Contos da floresta negra
Jorge Mourinha, Publico de 20 de Junho de 2013
A australiana Cate Shortland assina uma das surpresas do ano: um espantoso filme sobre a adolescência em tempo de guerra, através dos olhos de uma filha de um oficial nazi
A melhor prova de que o segundo filme da australiana Cate Shortland é uma das grandes surpresas deste ano de cinema é o modo como a sua ambiguidade cuidadosamente calibrada continua a ecoar muito depois da sua visão. Essencialmente a história de uma adolescente que a experiência da guerra força a crescer demasiado depressa, Lore é uma espécie de conto de fadas distorcido onde o Capuchinho Vermelho atravessa um país em convulsões para chegar a casa da avózinha, só que este Capuchinho tem muito de lobo mau e que a personagem que achávamos ser o lobo mau pode afinal ser o caçador protector.
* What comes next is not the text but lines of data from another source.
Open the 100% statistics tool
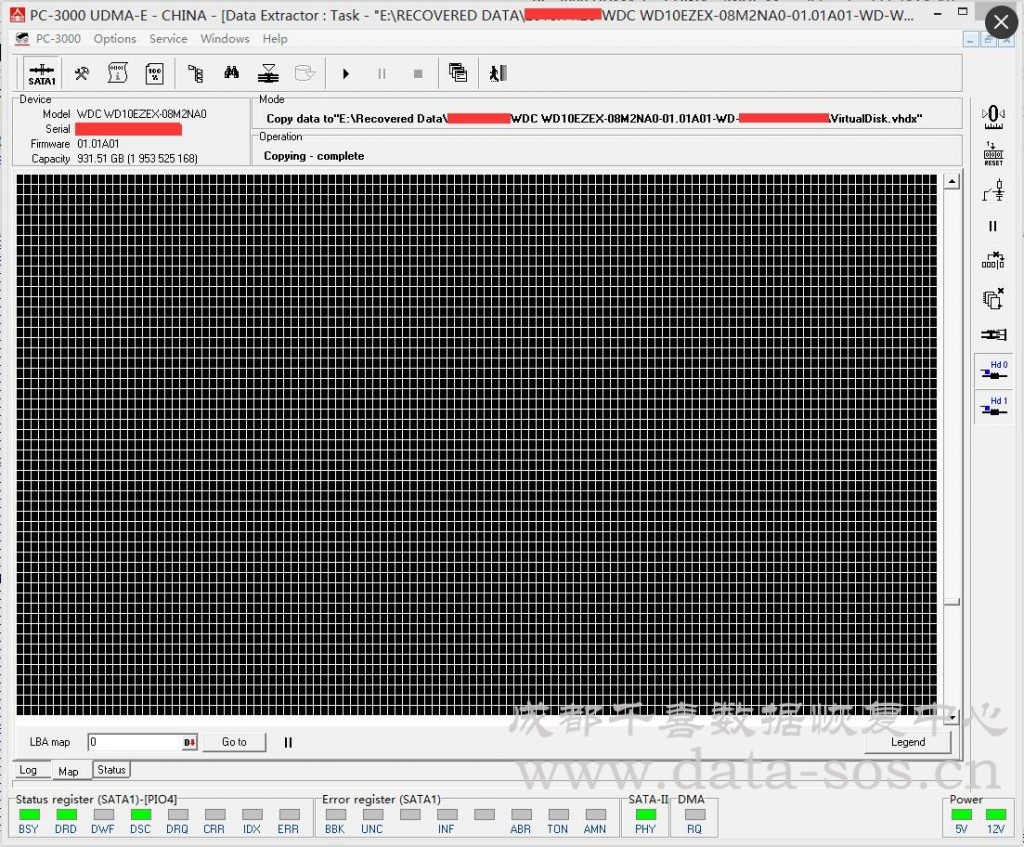The image size is (1024, 847). (155, 73)
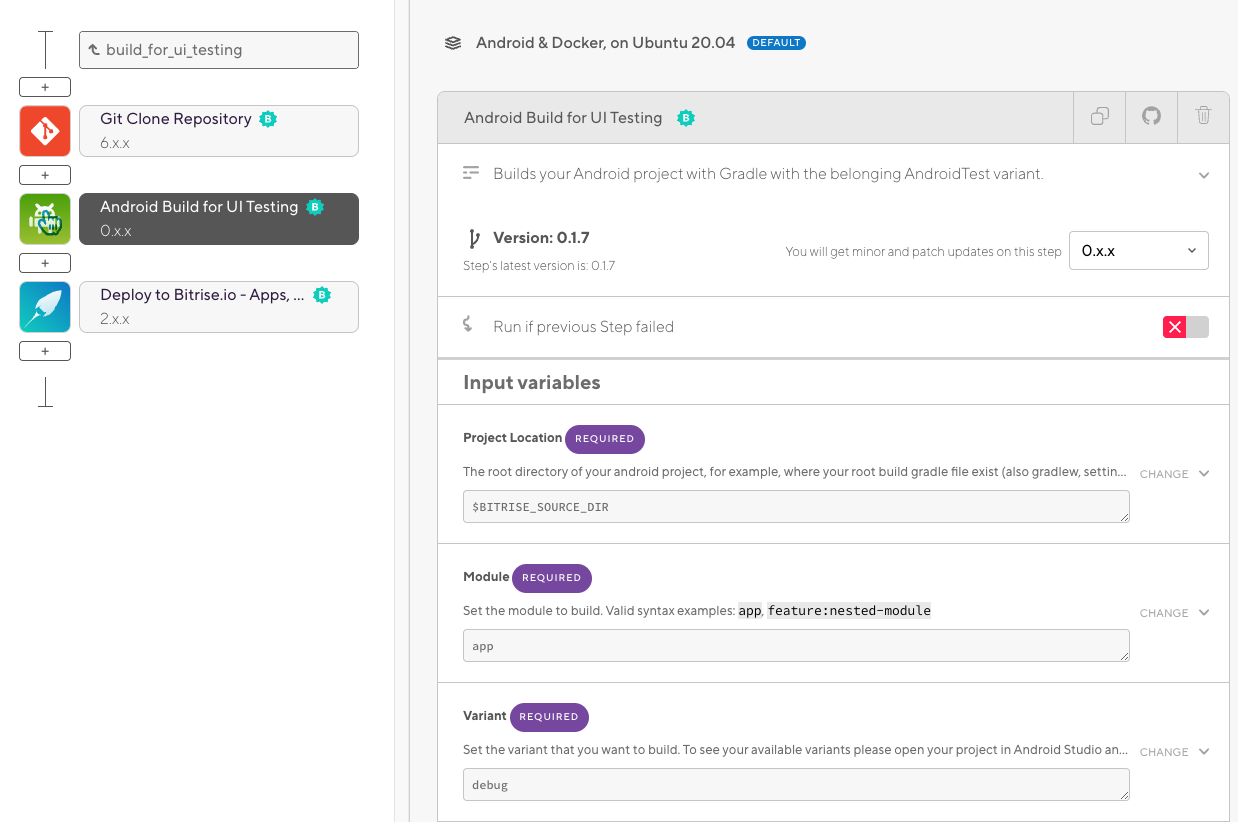Screen dimensions: 1238x822
Task: Click the stack icon beside Android & Docker
Action: coord(453,42)
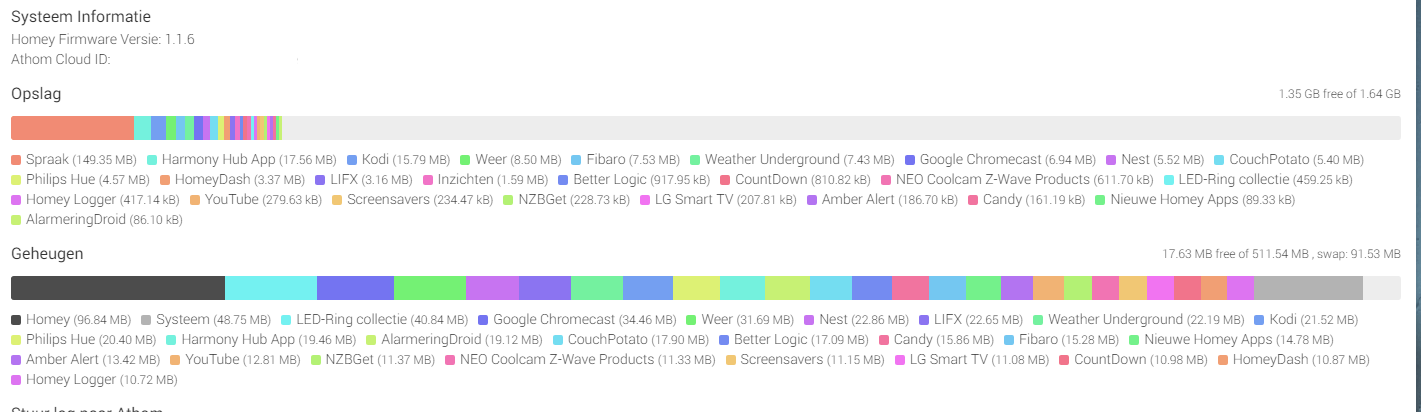
Task: Click the Systeem Informatie heading
Action: 81,17
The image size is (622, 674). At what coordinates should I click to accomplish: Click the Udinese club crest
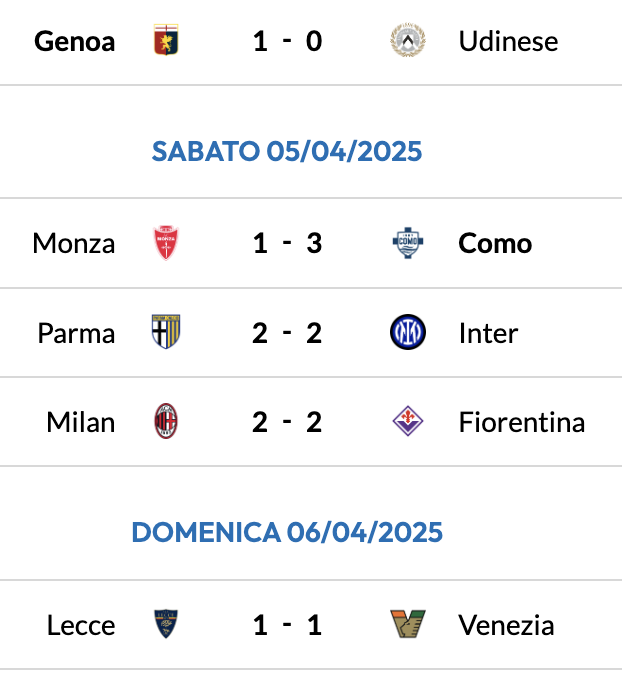click(408, 41)
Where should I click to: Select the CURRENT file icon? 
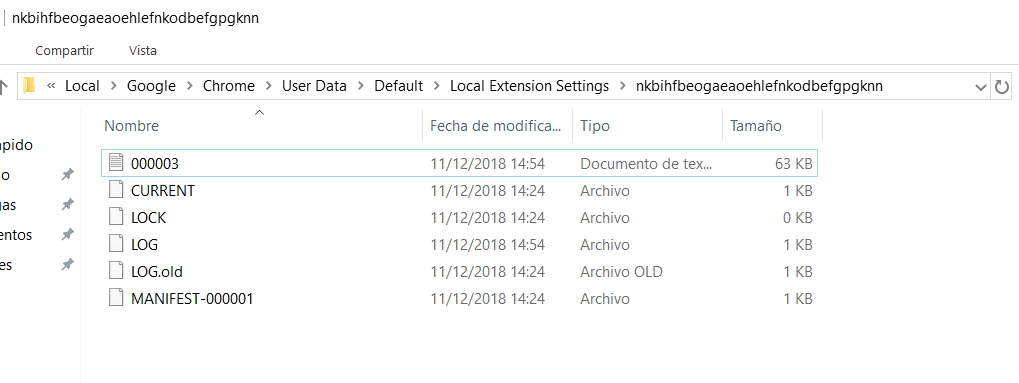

Erguida a chefe da família com o desaparecimento dos pais, a adolescente Lore tem de guiar os quatro irmãos e irmãs mais novos pelo meio da guerra até à segurança, encontrando pelo caminho um jovem mais velho que assume espontaneamente o papel de protector masculino. O seu percurso pelas estradas enlameadas e pelas aldeias empobrecidas de um país derrotado é uma entrada brutal na idade adulta e um adeus definitivo a uma inocência que, tarde demais, Lore compreenderá ser irrecuperável (simbolizada no veado de porcelana que transporta como símbolo da salvação possível).
Simplesmente, estamos na Alemanha vencida da II Guerra Mundial, logo após o suicídio de Hitler. Lore é a filha de um oficial das SS, educada nas Juventudes Hitlerianas. Thomas, o jovem que assume a protecção dos cinco irmãos, viaja com documentos de judeu. E a viagem de Lore em direcção à segurança (adaptada de uma novela de Rachel Seiffert) é também a descoberta do mundo fora da “bolha” do Reich de Mil Anos, um lento abrir os olhos para uma realidade não mediada pelo filtro de uma educação ideológica. Cada passo deste percurso iniciático confronta-a com as consequências “no mundo real” da ideologia em que foi criada, com a necessidade de, pela primeira vez, escolher o seu lado, tomar o seu partido: ser Lore, a adolescente em crescimento, ou Hannelore, a filha do nazi.
Ao forçar-nos a acompanhar o ponto de vista de Lore nesta “via sacra” da Floresta Negra ao Mar Báltico, Cate Shortland propõe uma leitura, de grande sensibilidade mas também calculadamente (talvez calculistamente?) desafiadora, sobre as questões fulcrais da passagem à idade adulta. Uma leitura que se abre à experiência humana sem maniqueísmos fáceis nem soluções de compromisso, que se ancora por inteiro numa ideia de limiar, fronteira entre dois estados, como se o solo estivesse em constante e imprevisível movimento debaixo dos pés de Lore. A câmara móvel de Adam Arkapaw e a atenção de Shortland aos mínimos detalhes dos seus jovens actores (e Saskia Rosendahl é extraordinária no papel principal) transformam Lore numa inversão de Alice no País das Maravilhas e partilham o mesmo modo lateral e distante de olhar para a experiência da guerra de filmes como Os Fugitivos de André Téchiné ou Esperança e Glória de John Boorman. Nunca Salto Mortal, a estreia da realizadora australiana, faria esperar um objecto tão notável como Lore: um dos melhores filmes que estrearam e vão estrear este ano em Portugal.